# start of Excerpted records

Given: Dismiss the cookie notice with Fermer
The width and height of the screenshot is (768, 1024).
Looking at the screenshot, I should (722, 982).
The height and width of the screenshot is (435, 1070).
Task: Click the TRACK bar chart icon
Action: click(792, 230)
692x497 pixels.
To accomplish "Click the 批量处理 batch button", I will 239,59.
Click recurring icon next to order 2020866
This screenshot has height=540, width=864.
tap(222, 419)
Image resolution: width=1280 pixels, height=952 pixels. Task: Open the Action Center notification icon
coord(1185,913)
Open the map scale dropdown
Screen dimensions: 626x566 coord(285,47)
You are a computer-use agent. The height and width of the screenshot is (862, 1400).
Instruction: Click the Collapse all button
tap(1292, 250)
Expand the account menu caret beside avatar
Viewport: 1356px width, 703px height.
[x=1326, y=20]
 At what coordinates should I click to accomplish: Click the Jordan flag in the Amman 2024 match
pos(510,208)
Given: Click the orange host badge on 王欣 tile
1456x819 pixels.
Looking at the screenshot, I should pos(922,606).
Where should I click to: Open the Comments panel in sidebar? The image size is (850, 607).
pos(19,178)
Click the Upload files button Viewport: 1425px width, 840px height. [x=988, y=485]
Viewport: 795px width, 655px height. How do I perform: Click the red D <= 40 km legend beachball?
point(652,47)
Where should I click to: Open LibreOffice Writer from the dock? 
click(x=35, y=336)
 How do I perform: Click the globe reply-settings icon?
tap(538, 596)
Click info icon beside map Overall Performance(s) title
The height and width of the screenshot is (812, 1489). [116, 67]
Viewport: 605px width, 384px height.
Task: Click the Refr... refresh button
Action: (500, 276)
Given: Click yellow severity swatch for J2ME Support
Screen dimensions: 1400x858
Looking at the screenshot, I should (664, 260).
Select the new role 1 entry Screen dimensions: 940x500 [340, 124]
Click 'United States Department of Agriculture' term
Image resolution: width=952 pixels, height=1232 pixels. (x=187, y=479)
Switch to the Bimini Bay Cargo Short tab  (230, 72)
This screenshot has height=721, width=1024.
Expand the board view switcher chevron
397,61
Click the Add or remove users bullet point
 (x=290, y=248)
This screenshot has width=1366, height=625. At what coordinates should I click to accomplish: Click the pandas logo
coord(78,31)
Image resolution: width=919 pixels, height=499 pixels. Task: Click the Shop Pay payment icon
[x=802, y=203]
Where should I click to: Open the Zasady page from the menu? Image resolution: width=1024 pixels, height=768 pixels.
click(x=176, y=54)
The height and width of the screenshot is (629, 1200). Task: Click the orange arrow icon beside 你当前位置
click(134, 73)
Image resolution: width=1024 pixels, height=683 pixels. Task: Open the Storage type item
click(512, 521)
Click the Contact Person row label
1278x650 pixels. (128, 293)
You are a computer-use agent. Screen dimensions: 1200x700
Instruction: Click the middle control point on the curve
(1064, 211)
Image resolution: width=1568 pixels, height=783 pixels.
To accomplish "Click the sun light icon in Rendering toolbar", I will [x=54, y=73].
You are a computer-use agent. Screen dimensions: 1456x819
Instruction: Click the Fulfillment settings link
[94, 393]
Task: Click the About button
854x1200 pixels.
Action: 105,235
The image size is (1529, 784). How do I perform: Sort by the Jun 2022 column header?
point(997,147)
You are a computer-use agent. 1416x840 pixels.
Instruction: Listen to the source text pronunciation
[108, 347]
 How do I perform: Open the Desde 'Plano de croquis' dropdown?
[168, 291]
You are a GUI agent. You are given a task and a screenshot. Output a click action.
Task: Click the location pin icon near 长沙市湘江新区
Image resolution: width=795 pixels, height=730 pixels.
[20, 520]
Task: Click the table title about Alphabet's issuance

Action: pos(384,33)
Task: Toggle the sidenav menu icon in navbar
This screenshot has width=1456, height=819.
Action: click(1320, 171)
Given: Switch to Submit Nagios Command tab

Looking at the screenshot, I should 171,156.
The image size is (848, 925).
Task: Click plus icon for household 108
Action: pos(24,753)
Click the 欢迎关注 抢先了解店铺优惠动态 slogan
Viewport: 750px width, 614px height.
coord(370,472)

# end of Excerpted records

Render the lines as a numbered list, leaving out blank lines, and cover everything from the line containing "The image size is (1529, 784)." down to the end of the lines.

1. The image size is (1529, 784). How do I perform: Sort by the Jun 2022 column header?
2. point(997,147)
3. You are a computer-use agent. 1416x840 pixels.
4. Instruction: Listen to the source text pronunciation
5. [108, 347]
6.  How do I perform: Open the Desde 'Plano de croquis' dropdown?
7. [168, 291]
8. You are a GUI agent. You are given a task and a screenshot. Output a click action.
9. Task: Click the location pin icon near 长沙市湘江新区
10. Image resolution: width=795 pixels, height=730 pixels.
11. [20, 520]
12. Task: Click the table title about Alphabet's issuance
13. Action: pos(384,33)
14. Task: Toggle the sidenav menu icon in navbar
15. This screenshot has width=1456, height=819.
16. Action: click(1320, 171)
17. Given: Switch to Submit Nagios Command tab
18. Looking at the screenshot, I should 171,156.
19. The image size is (848, 925).
20. Task: Click plus icon for household 108
21. Action: pos(24,753)
22. Click the 欢迎关注 抢先了解店铺优惠动态 slogan
23. Viewport: 750px width, 614px height.
24. coord(370,472)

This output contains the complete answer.